They are moving to storing applications on the web instead of on your hard drive. Kind of like how your iphone has "applications" on it....same concept but for your laptop.
More specifically - they are making the move to replace the operating system with a browser. Chrome OS is an implementation of the Chrome browser as the "operating system" of a stand alone computer. This makes it fast (super-fast), instant-on and a real threat to Windows / Mac / Linux. In order to do that - they took a page from Apple's book by creating an application-store - but instead of limiting it to the phone/iPad - they made it into a store for web-applications - and added a lot of functionality to the web browser that allow it to act like an operating system, specifically better local-database storage and really fast execution engine.

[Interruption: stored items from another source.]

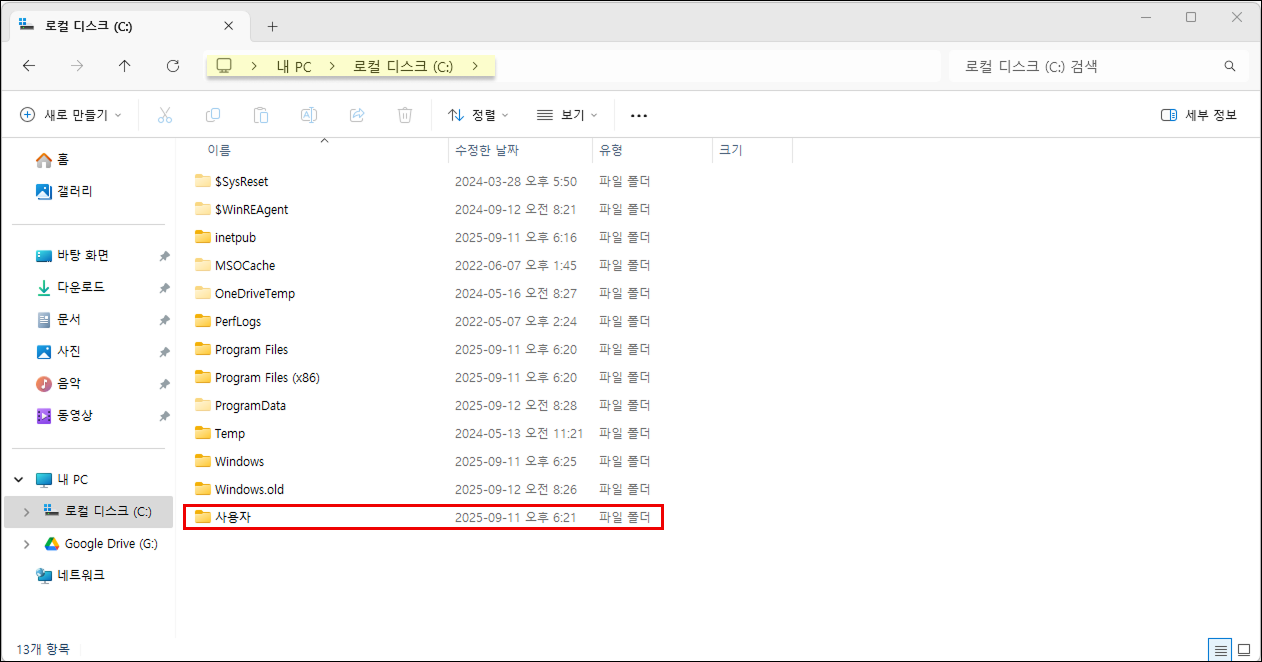Open the 새로 만들기 menu

click(x=71, y=115)
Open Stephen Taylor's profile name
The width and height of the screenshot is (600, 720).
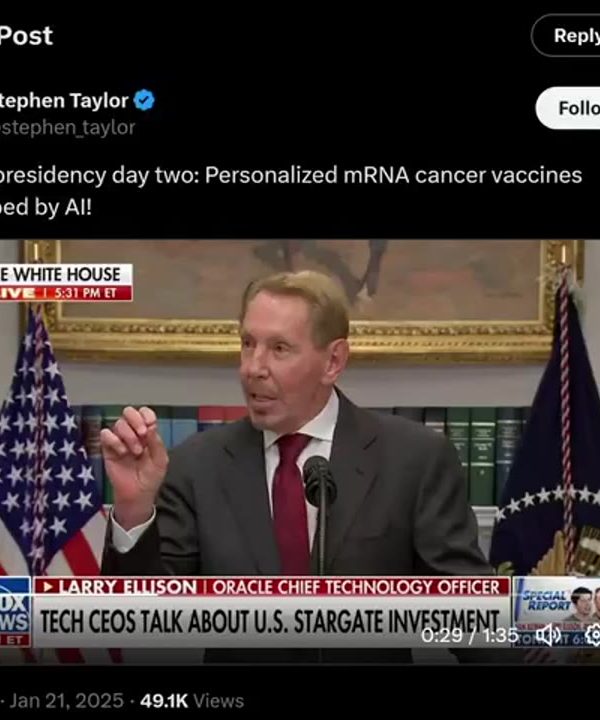click(64, 101)

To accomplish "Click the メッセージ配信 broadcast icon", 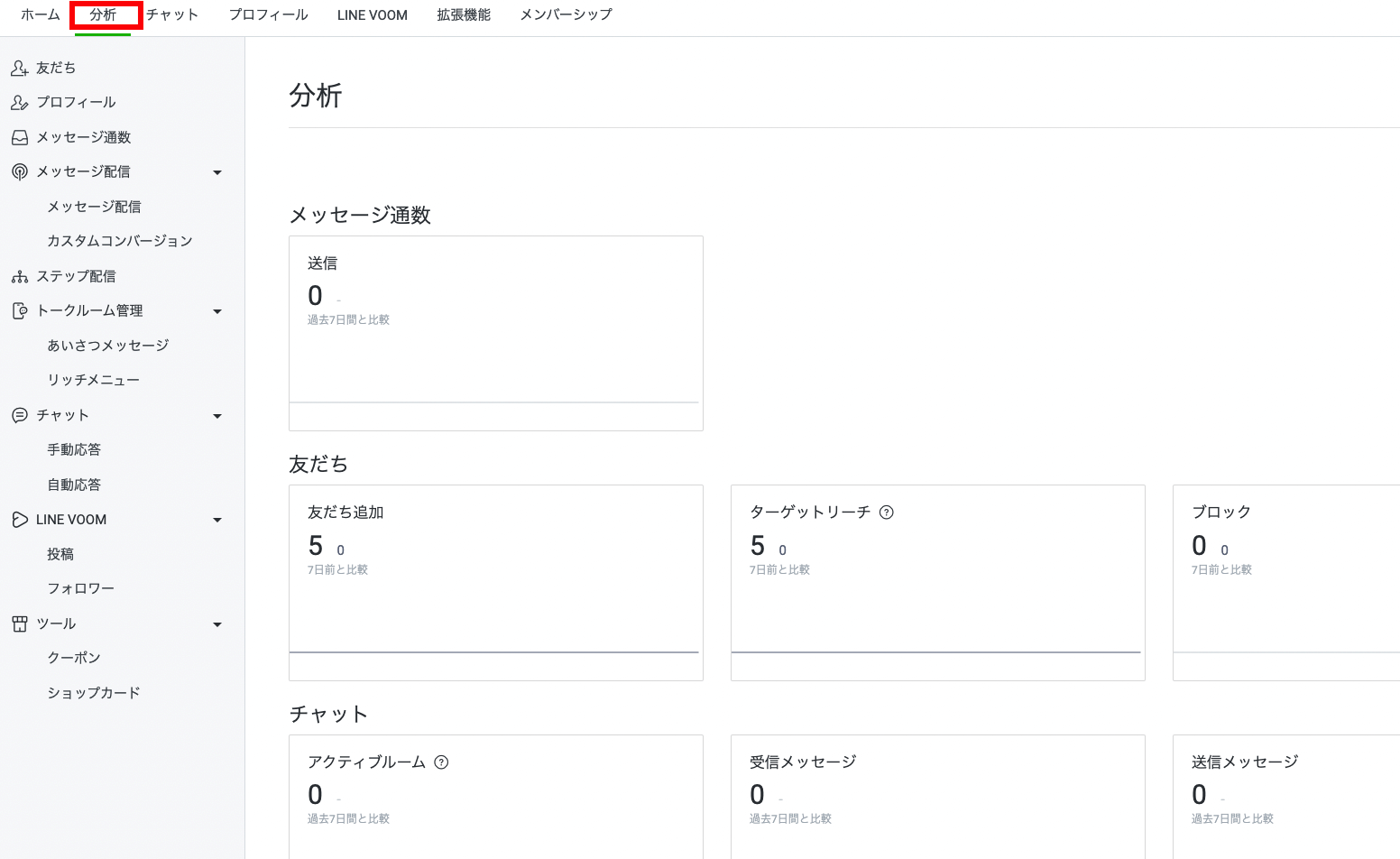I will [19, 171].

In other words - this might be the first real threat to Windows since, like, forever.
This is nothing new. It's Linux with browser as desktop. A free app store is not different than browsing for plugins, no?
Chrome OS is for dorks then. http://en.wikipedia.org/wiki/Google_Chrome_OS Google Chrome OS is a forthcoming Linux-based, open source[3] operating system designed by Google to work exclusively with web applications.[4] Chrome OS will not be available as a download to run and install. Instead, the operating system will only ship on specific hardware from Google's manufacturing partners.[5] The user interface takes a minimalist approach, resembling that of the Chrome web browser. Because the only application on the device will be a browser incorporating a media player,[3][6] Google Chrome OS is aimed at users who spend most of their computer time on the Internet.[7][8][9]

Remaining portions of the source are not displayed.